Newborn Screening for Severe Combined Immunodeficiency and T-cell Lymphopenia in California, 2010-2017
- PMID: 30683812
- PMCID: PMC6361357
- DOI: 10.1542/peds.2018-2300
Newborn Screening for Severe Combined Immunodeficiency and T-cell Lymphopenia in California, 2010-2017
Abstract
Objectives: Newborn screening for severe combined immunodeficiency (SCID) was instituted in California in 2010. In the ensuing 6.5 years, 3 252 156 infants in the state had DNA from dried blood spots assayed for T-cell receptor excision circles (TRECs). Abnormal TREC results were followed-up with liquid blood testing for T-cell abnormalities.
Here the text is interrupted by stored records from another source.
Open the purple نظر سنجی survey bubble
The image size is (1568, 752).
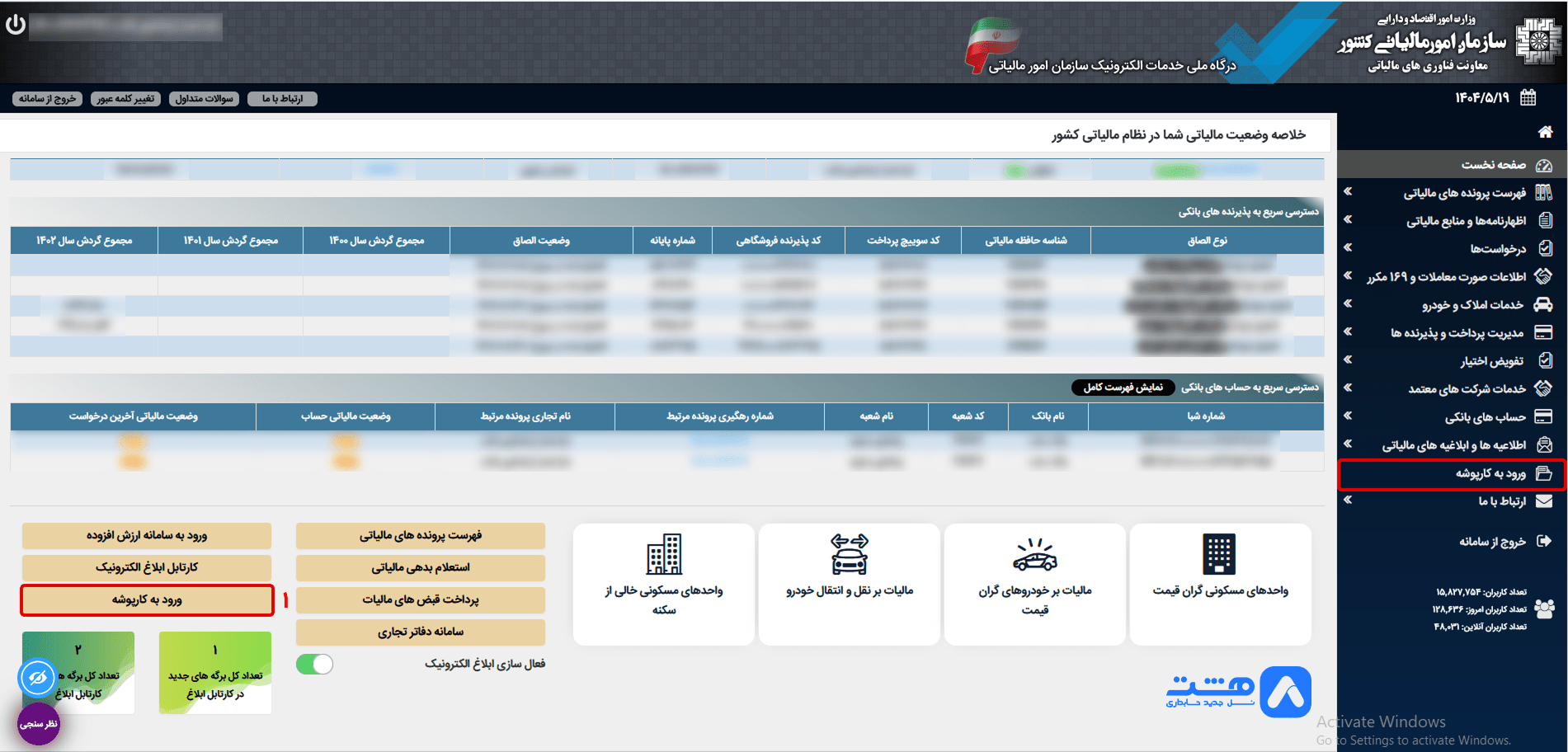(39, 724)
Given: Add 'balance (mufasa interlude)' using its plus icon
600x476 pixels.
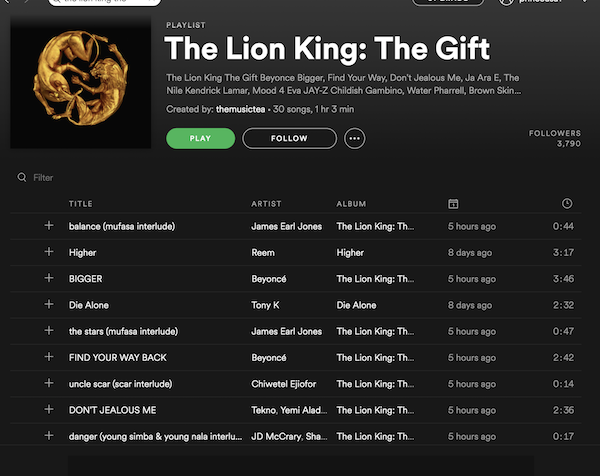Looking at the screenshot, I should (x=49, y=225).
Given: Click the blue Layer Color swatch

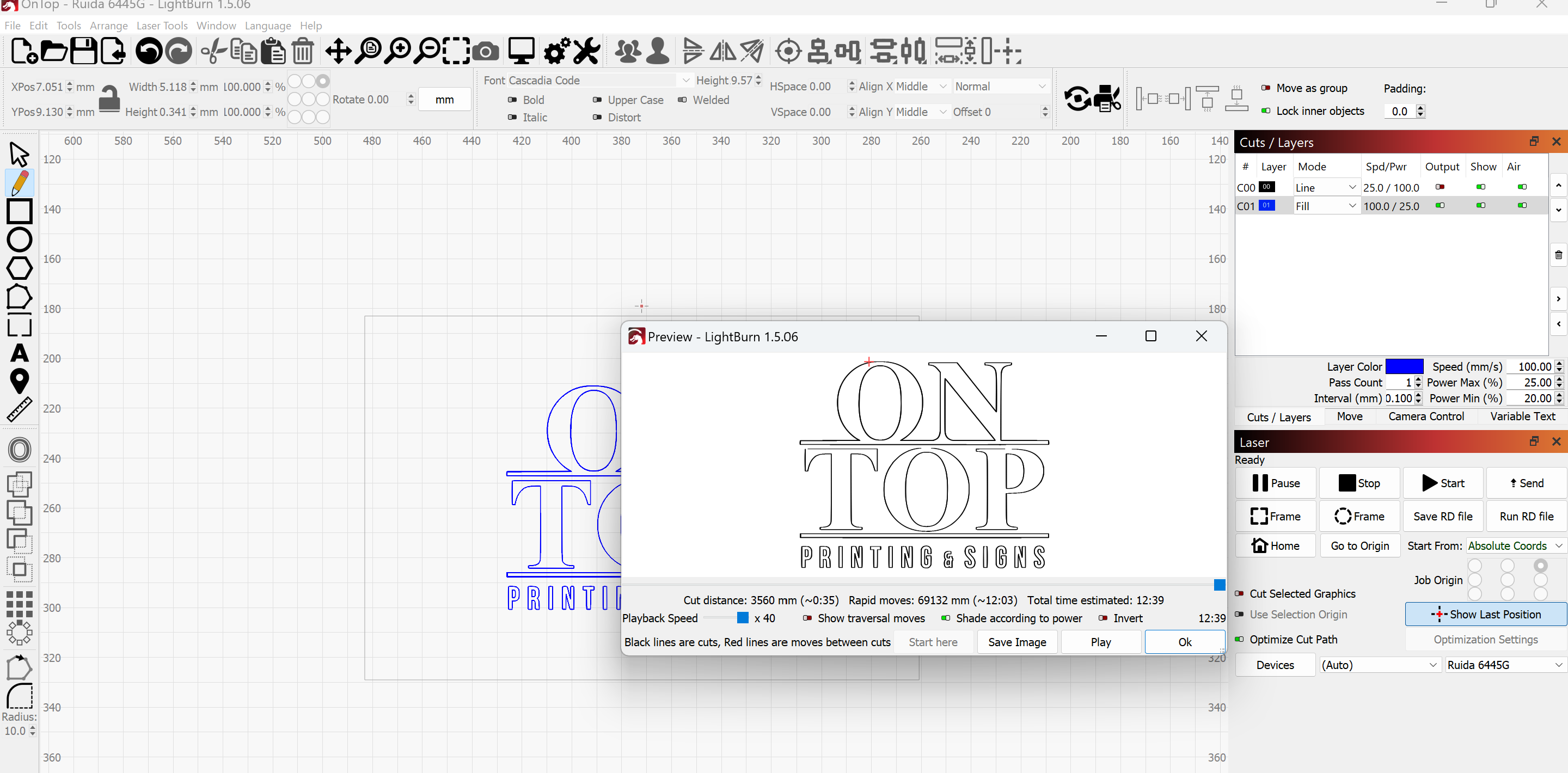Looking at the screenshot, I should (x=1404, y=366).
We report the performance of the SCID screening program and the outcomes of infants who were identified.
Methods: Data that were reviewed and analyzed included demographics, nursery summaries, TREC and lymphocyte flow-cytometry values, and available follow-up, including clinical and genetic diagnoses, treatments, and outcomes.
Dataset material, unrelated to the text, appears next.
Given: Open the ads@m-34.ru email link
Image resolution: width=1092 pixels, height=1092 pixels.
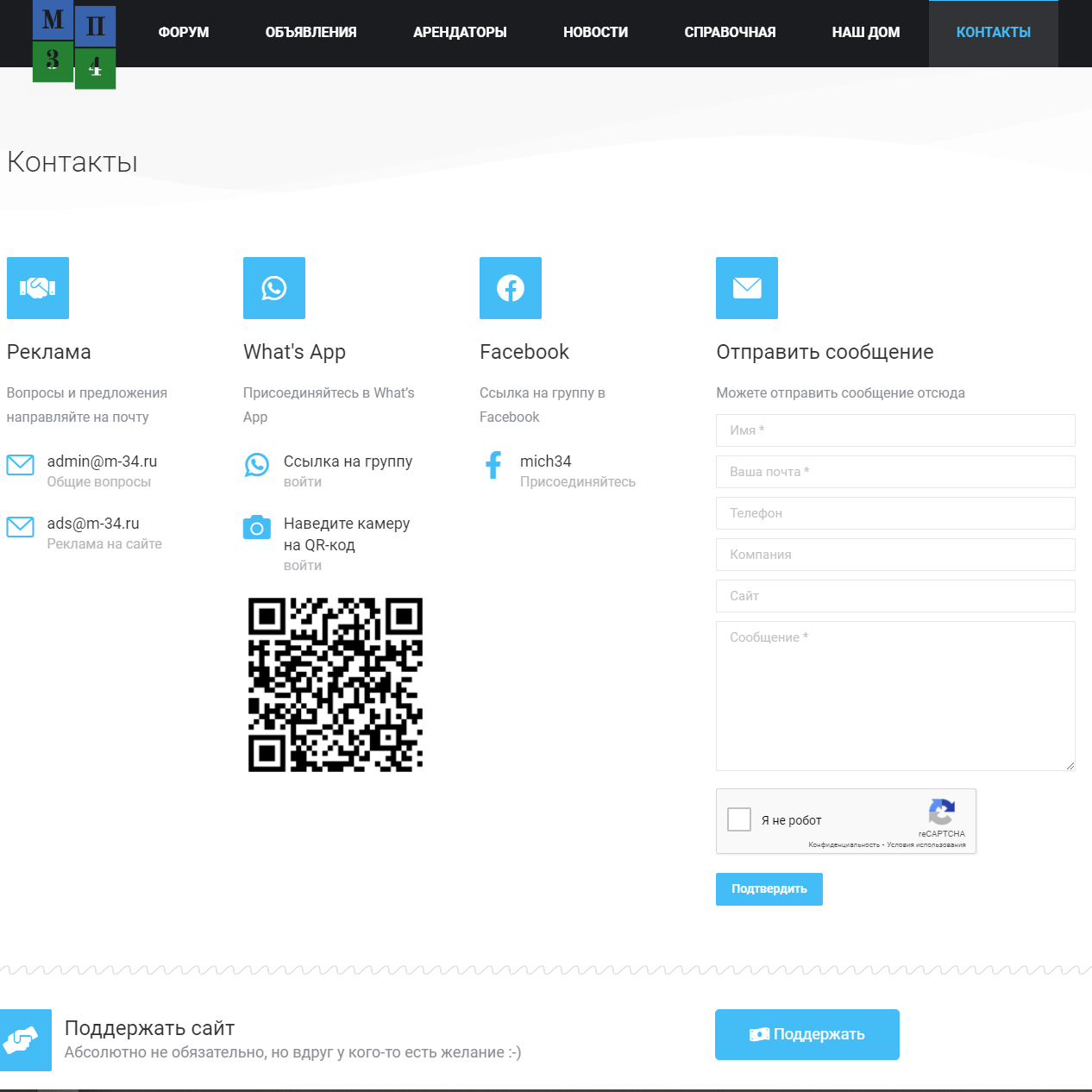Looking at the screenshot, I should [x=93, y=524].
Results: Infants with clinically significant T-cell lymphopenia (TCL) were successfully identified at a rate of 1 in 15 300 births. Of these, 50 cases of SCID, or 1 in 65 000 births (95% confidence interval 1 in 51 000-1 in 90 000) were found. Prompt treatment led to 94% survival. Infants with non-SCID TCL were also identified, diagnosed and managed, including 4 with complete DiGeorge syndrome who received thymus transplants. Although no cases of typical SCID are known to have been missed, 2 infants with delayed-onset leaky SCID had normal neonatal TREC screens but came to clinical attention at 7 and 23 months of age.
Conclusions: Population-based TREC testing, although unable to detect immune defects in which T cells are present at birth, is effective for identifying SCID and clinically important TCL with high sensitivity and specificity. The experience in California supports the rapid, widespread adoption of SCID newborn screening.
Copyright © 2019 by the American Academy of Pediatrics.
Conflict of interest statement
POTENTIAL CONFLICT OF INTEREST: Dr Markert developed technology for RVT-802, which has been licensed to Enzyvant Therapeutics GmbH. Dr Markert has received royalties from Enzyvant. Portions of Dr Markert and her research team’s salaries are being paid by the funding from Enzyvant. If the technology is commercially successful in the future, Dr Markert and Duke University may benefit financially. Dr Naides is employed by Quest Diagnostics. Donald Kohn is an inventor of a lentiviral vector for gene therapy of adenosine deaminase severe combined immunodeficiency, which Orchard Therapeutics Ltd has licensed from the University of California Regents; Dr Kohn is a consultant to Orchard Therapeutics Ltd and a member of its Scientific Advisory Board. Dr Cowan serves on the Scientific Advisory Boards for Homology Medicine, Inc, and Exogen, Inc, and on the Data and Safety Monitoring Board for bluebird bio, Inc. Dr Puck discloses spousal employment at a clinical DNA sequencing company, Invitae; the other authors have indicated they have no potential conflicts of interest to disclose.